**GIVEN REQUEST**
Convert the records between the lines holding "This screenshot has" and "click(238, 12)", inclusive, into a two-column CSV with the columns request and answer, one row per record, each value in a single quoted field with line breaks replaced by spaces. Leave the pictures out.

**SOURCE DATA**
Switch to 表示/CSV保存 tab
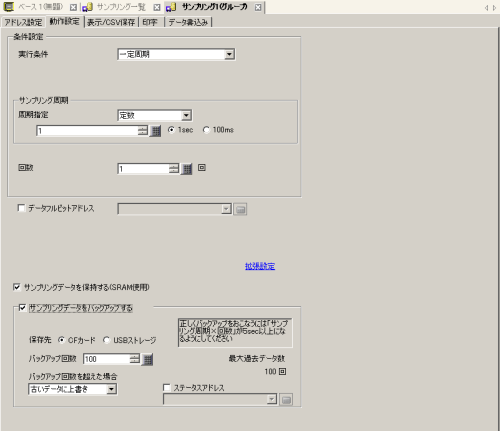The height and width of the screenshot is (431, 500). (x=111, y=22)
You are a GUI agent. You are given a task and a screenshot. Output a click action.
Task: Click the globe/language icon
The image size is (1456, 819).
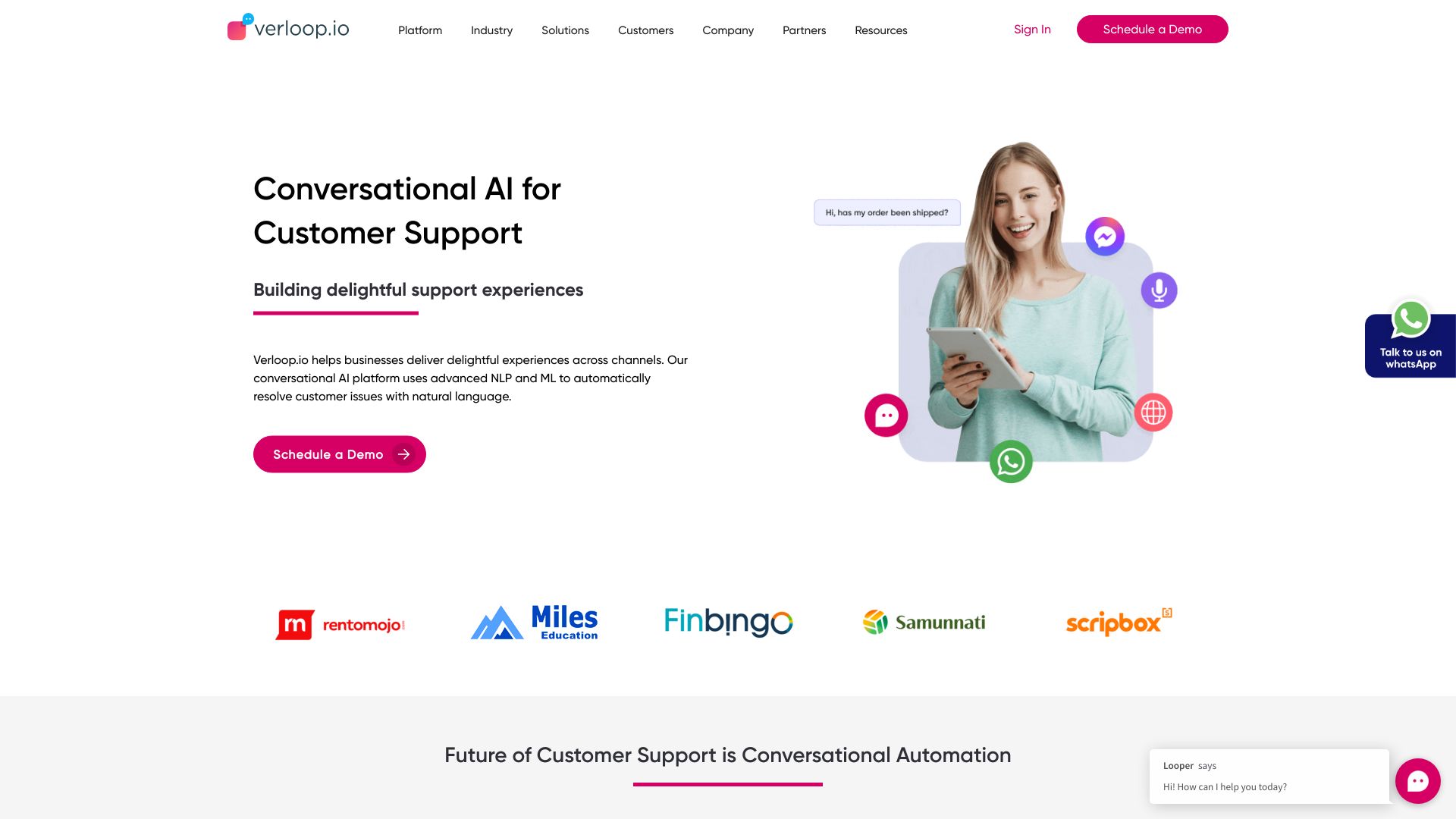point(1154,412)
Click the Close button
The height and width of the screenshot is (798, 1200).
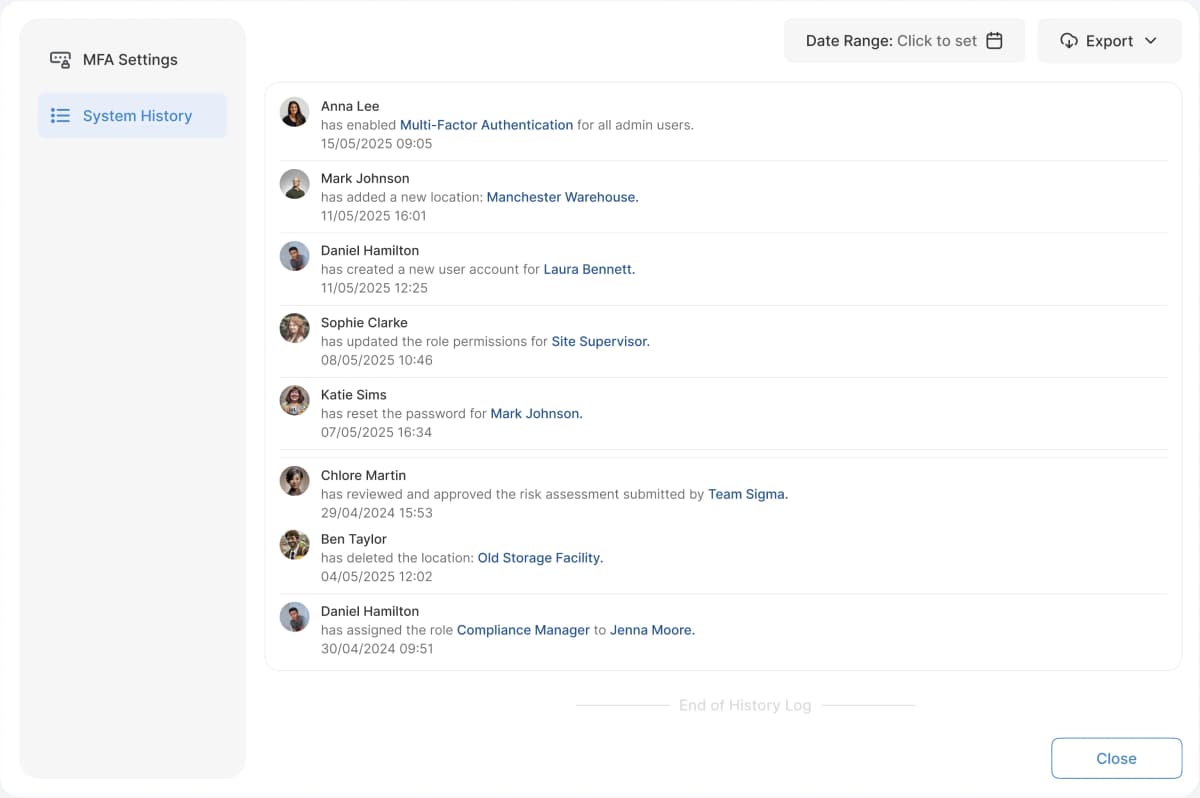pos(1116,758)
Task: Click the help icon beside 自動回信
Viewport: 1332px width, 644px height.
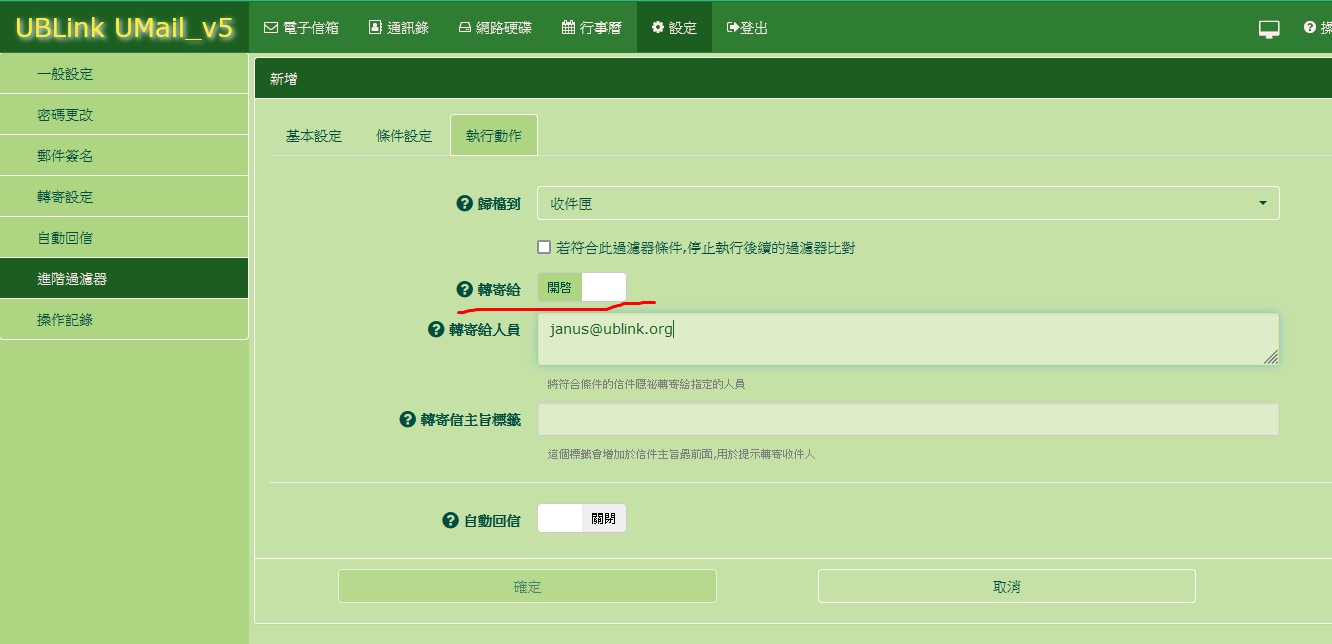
...
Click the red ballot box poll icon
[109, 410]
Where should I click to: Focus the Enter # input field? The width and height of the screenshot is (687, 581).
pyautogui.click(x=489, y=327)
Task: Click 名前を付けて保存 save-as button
* * *
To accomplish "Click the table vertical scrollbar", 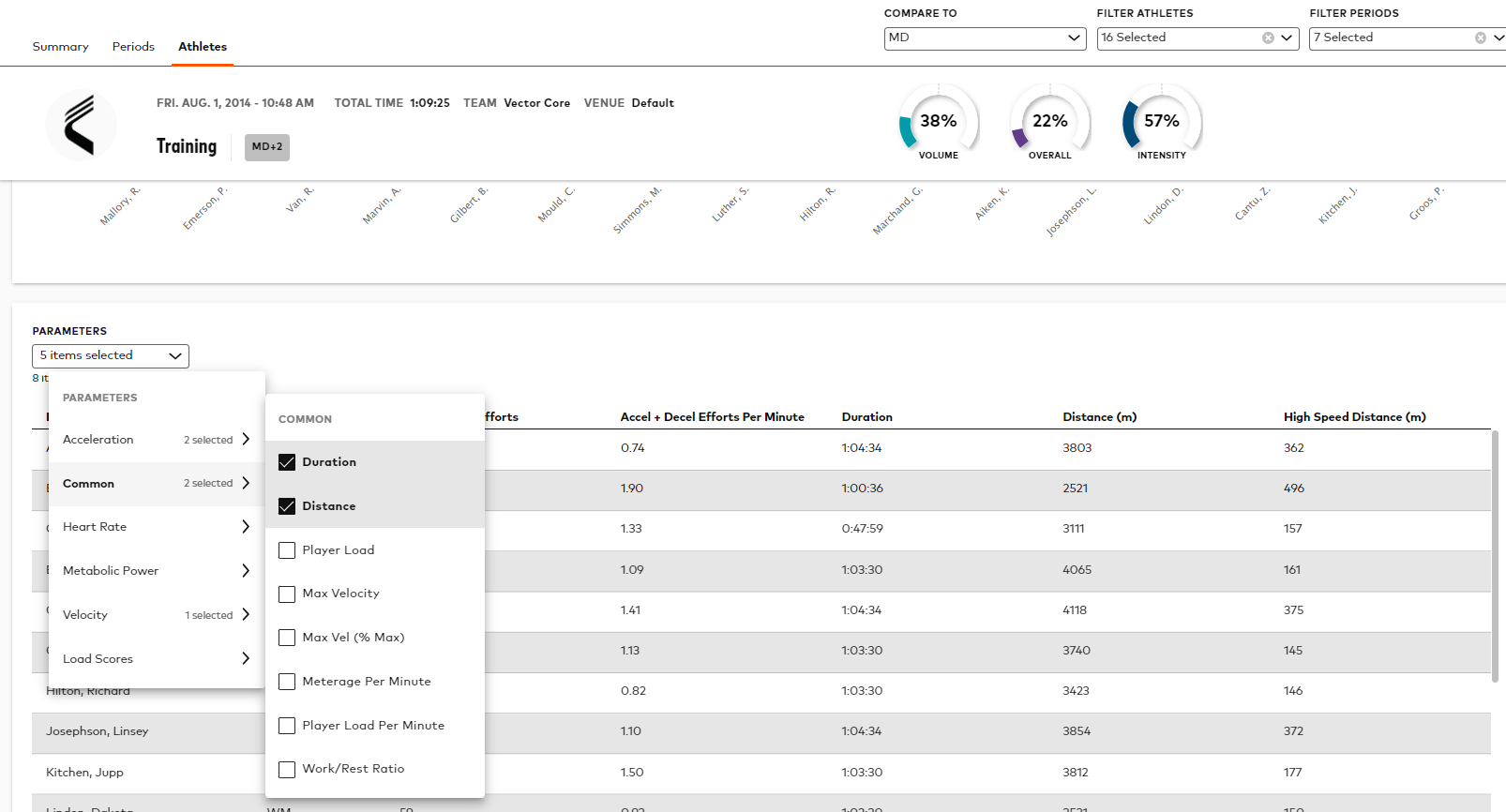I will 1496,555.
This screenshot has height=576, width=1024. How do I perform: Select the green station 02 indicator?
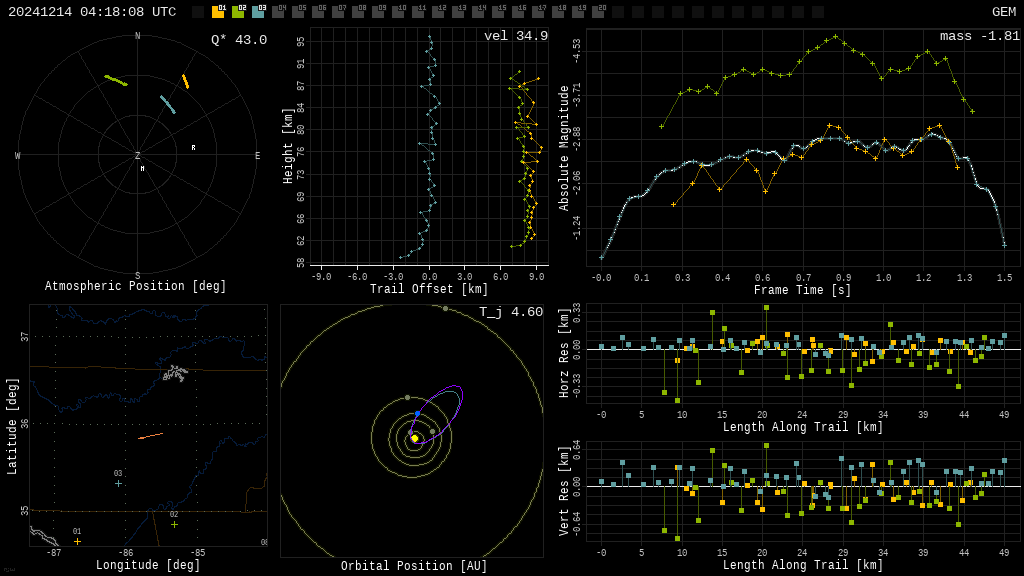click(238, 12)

**FINAL RESULT**
request,answer
"This screenshot has height=576, width=1024. How do I perform: Select the green station 02 indicator?","click(238, 12)"